----- Alıntı

Oğlum ile ilgili iddia doğru değil dedikodudur. Benim çocuğum Türk
Hava Yolları’nda (THY) çalışmıyor. THY’nin de ortak olduğu bir
Amerikan firmasında çalışıyor. Buraya gelmeden önce ABD’de sigorta
şirketinde yönetici idi. Buraya transfer ettiler. Belki benim
çocuğum oradan yıl sonu itibariyle ayrılacak. Kardeşim ve çocuğum,
ben bakan olmasaydım, çok daha iyi yerlerde olacaklardı.”
İntihal konusunda suçlanmadığını ve ceza da almadığını vurgulayan
Dinçer, ”O dönemde bu durum sözkonusu olunca Tamer Koçel, ’bizim bu
konuda herhangi bir sorunumuz yok, intihal ettiğine ilişkin bizim
elimizde hiç bir bilgi yok’ dedi. YÖK, buradan bir şey
çıkaramayacağını düşündüğü için daha sonra uydurma bir mektupla
işletme yönetimi kitabı üzerinden bana ceza verdi. Vesayet
rejiminin zulmüne sahip çıkanların ağzında kokuşmuş ve çürük bir
sakız gibi var. Eğer onu çiğnemeye devam etmek istiyorlarsa
etsinler, o konuda alnım açık” dedi.

----------
----- Sağlanan bilgiler

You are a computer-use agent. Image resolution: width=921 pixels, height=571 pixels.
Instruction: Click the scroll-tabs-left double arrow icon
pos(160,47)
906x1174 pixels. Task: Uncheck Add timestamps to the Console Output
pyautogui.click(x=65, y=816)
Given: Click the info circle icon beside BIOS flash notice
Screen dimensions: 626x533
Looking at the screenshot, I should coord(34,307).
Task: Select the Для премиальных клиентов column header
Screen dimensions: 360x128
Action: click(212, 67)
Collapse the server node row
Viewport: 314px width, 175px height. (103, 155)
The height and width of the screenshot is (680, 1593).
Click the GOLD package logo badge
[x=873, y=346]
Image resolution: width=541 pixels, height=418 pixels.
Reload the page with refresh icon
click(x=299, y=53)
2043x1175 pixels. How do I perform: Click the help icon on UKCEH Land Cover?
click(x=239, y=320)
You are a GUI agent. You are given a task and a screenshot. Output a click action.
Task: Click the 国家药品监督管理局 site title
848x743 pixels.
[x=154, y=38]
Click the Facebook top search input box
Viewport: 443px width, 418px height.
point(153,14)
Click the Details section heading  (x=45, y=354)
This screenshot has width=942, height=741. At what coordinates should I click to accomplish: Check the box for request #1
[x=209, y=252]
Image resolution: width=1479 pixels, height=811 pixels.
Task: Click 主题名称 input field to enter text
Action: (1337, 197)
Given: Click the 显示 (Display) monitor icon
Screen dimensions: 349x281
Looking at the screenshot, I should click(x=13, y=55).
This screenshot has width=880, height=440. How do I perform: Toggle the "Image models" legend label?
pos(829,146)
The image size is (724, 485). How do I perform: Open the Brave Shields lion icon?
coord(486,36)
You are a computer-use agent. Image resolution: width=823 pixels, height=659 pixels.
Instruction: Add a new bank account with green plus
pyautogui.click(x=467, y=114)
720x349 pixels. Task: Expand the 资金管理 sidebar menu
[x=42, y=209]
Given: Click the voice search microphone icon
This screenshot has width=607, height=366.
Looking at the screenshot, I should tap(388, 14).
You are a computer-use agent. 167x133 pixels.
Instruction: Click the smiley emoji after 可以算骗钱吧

----------

▸ **Verilen görev**
Alıntıya göre aşağıdaki soruları yanıtlayın:
1. Dinçer'in oğlu hangi firmada çalışıyor?
2. Oğlu buraya gelmeden önce ABD'de ne iş yapıyordu?
3. YÖK, Dinçer'e hangi kitap üzerinden ceza verdi?

▸ **Görevin sonucu**
1. THY'nin de ortak olduğu bir Amerikan firmasında.
2. Bir sigorta şirketinde yöneticiydi.
3. İşletme yönetimi kitabı üzerinden.